───── ENTRIES SHOWN
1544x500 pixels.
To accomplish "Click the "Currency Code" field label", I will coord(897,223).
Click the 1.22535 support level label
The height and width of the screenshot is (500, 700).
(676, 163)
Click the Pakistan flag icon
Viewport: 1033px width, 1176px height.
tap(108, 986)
──────────
** EXERCISE GOAL **
Exactly as given, repeat each line above.

** REPLY TO THE TASK **
1544x500 pixels.
To accomplish "Click the "Currency Code" field label", I will coord(897,223).
Click the 1.22535 support level label
The height and width of the screenshot is (500, 700).
(676, 163)
Click the Pakistan flag icon
Viewport: 1033px width, 1176px height.
tap(108, 986)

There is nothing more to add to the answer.